Fine-Tuning a Lightweight LLM for Verilog Code Generation
Tue Dec 02 2025
Overview
This project evaluates how well a small open-source language model can generate syntactically valid and synthesizable Verilog, then improves its performance through LoRA fine-tuning.
We benchmarked TinyLlama-1.1B on a set of Verilog generation tasks, applied lightweight fine-tuning using LoRA adapters, and re-evaluated the model using industry-standard HDL tools.
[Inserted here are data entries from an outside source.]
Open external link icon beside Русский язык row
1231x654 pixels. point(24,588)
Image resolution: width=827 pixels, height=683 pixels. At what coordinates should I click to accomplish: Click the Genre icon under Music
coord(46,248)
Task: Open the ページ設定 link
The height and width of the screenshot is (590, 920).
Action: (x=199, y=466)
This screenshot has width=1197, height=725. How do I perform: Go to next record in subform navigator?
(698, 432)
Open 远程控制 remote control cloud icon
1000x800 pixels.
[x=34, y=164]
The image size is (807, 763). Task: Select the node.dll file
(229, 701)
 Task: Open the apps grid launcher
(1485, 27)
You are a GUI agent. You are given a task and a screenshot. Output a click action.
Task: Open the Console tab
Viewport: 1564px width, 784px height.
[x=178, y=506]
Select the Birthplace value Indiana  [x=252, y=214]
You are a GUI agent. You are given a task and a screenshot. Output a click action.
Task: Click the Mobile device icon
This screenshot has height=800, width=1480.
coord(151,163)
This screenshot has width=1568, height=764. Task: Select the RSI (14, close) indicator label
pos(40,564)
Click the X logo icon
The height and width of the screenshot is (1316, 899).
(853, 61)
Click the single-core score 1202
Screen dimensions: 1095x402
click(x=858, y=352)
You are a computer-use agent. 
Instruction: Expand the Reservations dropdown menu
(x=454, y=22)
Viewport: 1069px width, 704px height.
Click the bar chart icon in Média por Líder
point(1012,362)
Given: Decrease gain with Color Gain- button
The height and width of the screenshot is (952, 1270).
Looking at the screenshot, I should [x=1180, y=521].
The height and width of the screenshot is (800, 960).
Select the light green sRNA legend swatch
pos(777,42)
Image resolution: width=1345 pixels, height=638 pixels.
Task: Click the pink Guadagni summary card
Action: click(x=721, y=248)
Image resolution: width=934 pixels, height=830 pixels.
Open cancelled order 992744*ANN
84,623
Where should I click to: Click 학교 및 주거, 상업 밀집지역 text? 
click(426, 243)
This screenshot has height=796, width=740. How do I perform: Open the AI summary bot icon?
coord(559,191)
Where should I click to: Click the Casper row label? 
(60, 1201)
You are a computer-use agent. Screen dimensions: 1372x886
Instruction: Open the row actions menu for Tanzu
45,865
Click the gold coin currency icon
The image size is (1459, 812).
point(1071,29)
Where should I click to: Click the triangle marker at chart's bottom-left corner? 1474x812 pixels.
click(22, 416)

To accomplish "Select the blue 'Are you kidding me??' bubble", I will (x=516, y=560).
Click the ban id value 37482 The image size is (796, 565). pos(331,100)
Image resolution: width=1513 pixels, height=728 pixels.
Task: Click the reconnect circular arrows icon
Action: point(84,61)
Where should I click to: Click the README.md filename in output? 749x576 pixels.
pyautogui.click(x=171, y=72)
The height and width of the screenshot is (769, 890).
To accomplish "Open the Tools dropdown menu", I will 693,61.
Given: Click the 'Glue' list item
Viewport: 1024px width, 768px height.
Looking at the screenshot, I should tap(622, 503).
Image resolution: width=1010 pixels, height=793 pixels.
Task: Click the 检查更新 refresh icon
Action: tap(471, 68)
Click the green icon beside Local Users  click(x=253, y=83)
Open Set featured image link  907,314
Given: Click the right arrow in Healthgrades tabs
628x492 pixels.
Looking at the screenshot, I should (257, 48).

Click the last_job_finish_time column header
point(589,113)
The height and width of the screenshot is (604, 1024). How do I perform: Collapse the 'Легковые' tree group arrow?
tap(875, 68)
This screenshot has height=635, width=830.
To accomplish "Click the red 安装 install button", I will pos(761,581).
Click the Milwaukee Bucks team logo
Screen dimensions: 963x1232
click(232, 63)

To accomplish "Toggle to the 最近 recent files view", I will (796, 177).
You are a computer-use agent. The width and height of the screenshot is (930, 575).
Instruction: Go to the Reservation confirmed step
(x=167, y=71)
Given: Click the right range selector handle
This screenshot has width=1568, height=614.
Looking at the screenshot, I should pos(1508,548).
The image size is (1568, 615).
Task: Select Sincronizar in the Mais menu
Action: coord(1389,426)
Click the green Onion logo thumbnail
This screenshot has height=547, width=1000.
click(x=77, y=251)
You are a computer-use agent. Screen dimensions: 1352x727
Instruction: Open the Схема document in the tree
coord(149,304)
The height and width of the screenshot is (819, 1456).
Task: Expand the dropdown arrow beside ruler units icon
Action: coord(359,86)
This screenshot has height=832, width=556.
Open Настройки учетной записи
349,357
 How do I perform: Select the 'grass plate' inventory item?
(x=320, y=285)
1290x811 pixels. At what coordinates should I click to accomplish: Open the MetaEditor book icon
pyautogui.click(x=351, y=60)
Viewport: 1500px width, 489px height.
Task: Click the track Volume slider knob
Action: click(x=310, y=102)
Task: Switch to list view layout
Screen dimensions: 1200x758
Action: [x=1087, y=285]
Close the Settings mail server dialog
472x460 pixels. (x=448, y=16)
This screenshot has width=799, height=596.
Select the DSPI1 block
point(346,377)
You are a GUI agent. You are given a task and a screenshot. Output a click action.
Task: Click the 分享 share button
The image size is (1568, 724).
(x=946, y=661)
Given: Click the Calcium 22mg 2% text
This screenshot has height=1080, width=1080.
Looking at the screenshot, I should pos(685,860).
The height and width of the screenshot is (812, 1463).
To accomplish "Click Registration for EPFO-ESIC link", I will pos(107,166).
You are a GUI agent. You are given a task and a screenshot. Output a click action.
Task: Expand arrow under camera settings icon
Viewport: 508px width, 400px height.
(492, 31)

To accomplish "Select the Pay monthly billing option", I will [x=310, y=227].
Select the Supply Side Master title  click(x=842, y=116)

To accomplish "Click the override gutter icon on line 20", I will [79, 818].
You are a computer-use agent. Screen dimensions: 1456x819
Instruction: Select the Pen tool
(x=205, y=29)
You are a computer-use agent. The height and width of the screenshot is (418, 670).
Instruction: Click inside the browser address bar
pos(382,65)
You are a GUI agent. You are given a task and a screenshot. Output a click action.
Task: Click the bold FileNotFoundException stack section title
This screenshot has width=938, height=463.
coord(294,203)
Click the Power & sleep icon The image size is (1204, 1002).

The goal was not to build a perfect HDL generator, but to explore whether small, locally-runnable models can meaningfully assist in digital design workflows.
My Role
This was a graduate project completed collaboratively.
I was responsible for:
- Designing the evaluation pipeline
- Implementing the HDL validation checks
- Writing the LoRA fine-tuning and generation scripts
- Running and analyzing all experiments
I did not rely on cloud-hosted models; all work was done locally.
Evaluation Pipeline
For each Verilog generation task, the pipeline performs:
- Model generation from a structured prompt
- Static checks
- Verible (syntax + formatting)
- Verilator (compile / lint)
- Yosys (read + synth)
- Functional sanity checks
- Auto-generated randomized testbenches
- Simulation with Icarus Verilog
All results are logged automatically to CSV summaries.
Fine-Tuning Approach
We fine-tuned TinyLlama using LoRA adapters via Hugging Face Transformers and PEFT:
- Base model: TinyLlama-1.1B
- Training set: ~30 small HDL examples
- Training: local GPU, short runs
- Goal: improve syntactic and structural correctness
The same evaluation pipeline was run before and after fine-tuning.
Results
Fine-tuning produced consistent improvements across all metrics:
- Verible syntax pass rate: 54.5% → 95.5%
- Verilator compile: 50.0% → 81.8%
- Yosys synth: 54.5% → 81.8%
- Testbench execution: 59.1% → 81.8%
Despite the small training set, the model showed clear gains in generating valid Verilog.
Tools & Technologies
- Verilog / SystemVerilog
- Python
- Hugging Face Transformers
- PEFT / LoRA
- Verible
- Verilator
- Yosys
- Icarus Verilog
Why This Project Matters
This project sits at the intersection of digital hardware design and applied machine learning.
It demonstrates:
- How HDL generation can be evaluated rigorously, not just by syntax
- That even small models can be meaningfully improved
- A realistic, tool-driven approach to ML-assisted hardware design
This work deepened my interest in design automation, verification, and ML-assisted EDA workflows.